The problem of forcing users to make choices (in security)
Sometimes, faced with an apparently intractable problem in security, people say 'I know, we'll leave it up to the users to decide what to do'. What they really mean is 'we don't know what the right thing to do is, so we're going to make the users figure it out'. As the saying goes, now they have two problems.
Let's look at some big reasons that this is a terrible idea, both in general and specifically for security systems.
First, the users don't actually care about the issue, or indeed anything besides getting done what they want to, so they are just going to make a choice that makes things work and get out of their way. Since this choice is at best random (and at worst whatever is easiest), it is unlikely to be the right choice. Whatever that is.
(It doesn't help that security is a pain, and that people usually resent being forced to make choices and answer questions that they have no idea about. I suspect that this gets worse if you try to scare them about how these choices are important for security, because then you make them nervous when they don't know the right answer or even how to choose.)
Second, even if a user does care, they are unlikely to be able to make the right choice because only experts are competent to make complex choices. Unless the user is already an expert, they don't have the knowledge to figure out the choice; even with the best intentions in the world, the odds of them picking the right choice are probably not much better than chance. The less knowledge a user has, the less well they can make choices even with good intentions. Even a relatively knowledgeable user can be stymied by a complex situation, and a user that almost entirely lacks the background can get lost even in what the designers think of as 'simple' situations.
(Designers, being very close to the system, often underestimate all aspects of this: how complex the question is, how much knowledge users will have, and how much they will care.)
This is bad enough for ordinary software. For security systems, it can be catastrophic; if you are asking questions where the answers affect the system's security, pushing these choices off on to the users basically guarantees that your security system is in fact completely pointless, since there's not likely to be much security left.
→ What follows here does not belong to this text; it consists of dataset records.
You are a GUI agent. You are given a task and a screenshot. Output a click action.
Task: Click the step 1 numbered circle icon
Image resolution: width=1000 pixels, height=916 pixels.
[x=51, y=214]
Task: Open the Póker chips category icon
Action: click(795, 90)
It is my personal belief that those critical for security questions are exactly the questions most likely to be pushed off to the users, because they are the ones for which picking a default answer (and letting users change it if they need to) does not work. For example, the choice between two equally strong cipher algorithms is mostly arbitrary, so one can pick a default, while the choice of who to trust is not arbitrary and often has no default (at least not in the world of mathematical security, which generally demands strong correctness if you are going to decide things for people).
(Disclaimer: these are not novel ideas; I just want to write them down somewhere that I can find for later use. See eg Informed choices and real security, which I just found by Googling for likely discussion terms. Note that the first reason implies that a lot of people are simply not interested in becoming informed about the questions you're asking, even if you make it possible.)